La nouvelle /2

58 15 28
                                    

L'entraînement s'éternise. Deux heures qu'Ange tente de lui inculquer un minimum de technique et deux heures que Glaëlle s'acharne à attaquer sans réfléchir. Le lieutenant aux cheveux blancs n'est pas doué pour donner des cours, surtout à une jeune fille aussi têtue. Il sait qu'il ne peut s'en prendre qu'à lui-même : c'est lui qui s'est proposé à Solal pour la former. Mais à force, même sa patience hors pair commence à s'épuiser.

— Attention à ton flanc, soupire le jeune homme en y envoyant son pied, projetant une énième fois son adversaire à terre.

Il ne faut décidément pas qu'elle se batte au corps à corps, celle-là, rumine-t-il. Du moins pas contre un soldat avec un tant soit peu d'entraînement. Sinon, il ne donne pas cher de sa peau. Or ce serait dommage de gâcher une immunisée.

— Relève-toi, commande le combattant en la voyant rester au sol.

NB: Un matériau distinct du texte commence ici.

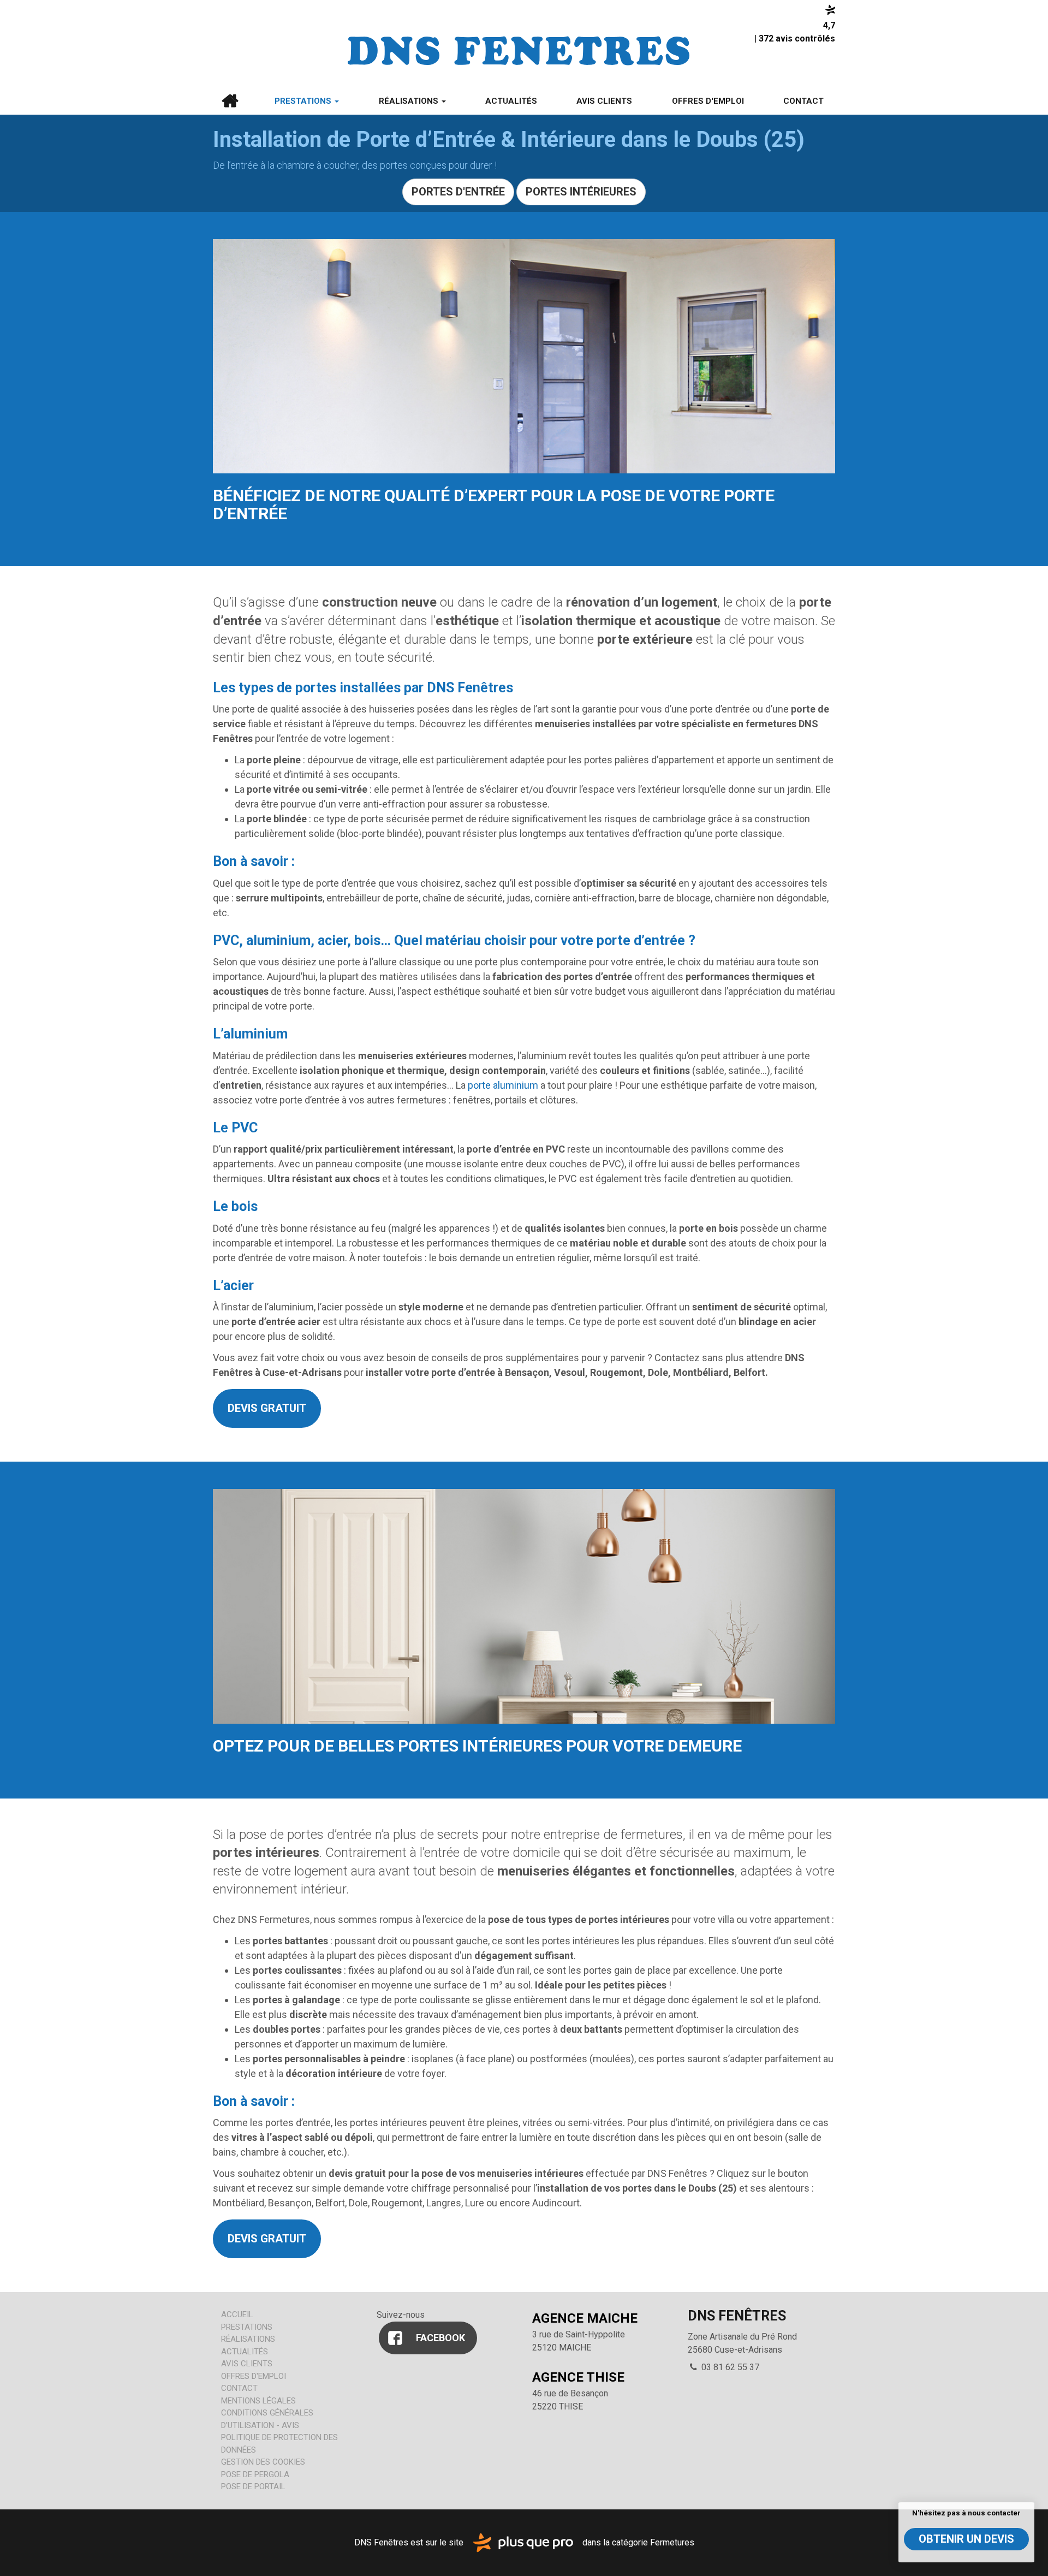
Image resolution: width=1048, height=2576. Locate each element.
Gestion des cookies (263, 2462)
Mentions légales (258, 2401)
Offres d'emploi (708, 101)
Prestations (304, 101)
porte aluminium (503, 1085)
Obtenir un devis (966, 2538)
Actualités (511, 101)
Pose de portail (253, 2486)
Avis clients (604, 101)
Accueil (230, 101)
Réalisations (409, 101)
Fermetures (672, 2542)
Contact (803, 101)
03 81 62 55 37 (729, 2367)
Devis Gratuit (267, 1408)
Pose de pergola (255, 2474)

— Je... suis... crevée... admet-elle avec difficultés, la respiration hachée.

Ses joues sont rouges et son front ruisselle de sueur.

— Tu manques d'endurance, assène froidement Ange. Il te faut plus d'entraînement. Je ne veux pas avoir de mort sur la conscience. Si tu ne t'appliques pas plus, nous ne t'emmènerons pas ce soir.

La jeune fille puise dans sa menace la force de se relever.

— Non ! Je viens ! s'obstine-t-elle.

Le jeune homme penche la tête sur le côté. Elle s'enfonce encore dans sa bêtise, mais au moins, elle est décidée, doit-il reconnaître.

— Dans ton état, tu as toutes les chances de te faire tuer, dit-il plus sévèrement.

Glaëlle secoue la tête.

— Peu importe, siffle-t-elle. Si je dois mourir, autant que ce soit en me battant !

Sur ses mots, elle se jette à nouveau sur son adversaire, poings levés droit vers son visage. Ange roule des épaules, attrape ses bras tendus au niveau de ses poignets et se sert de son élan pour la propulser en l'air. La jeune fille s'écrase au sol dans un bruit sourd, glissant sur près d'un mètre tandis que son adversaire se frotte soucieusement les mains.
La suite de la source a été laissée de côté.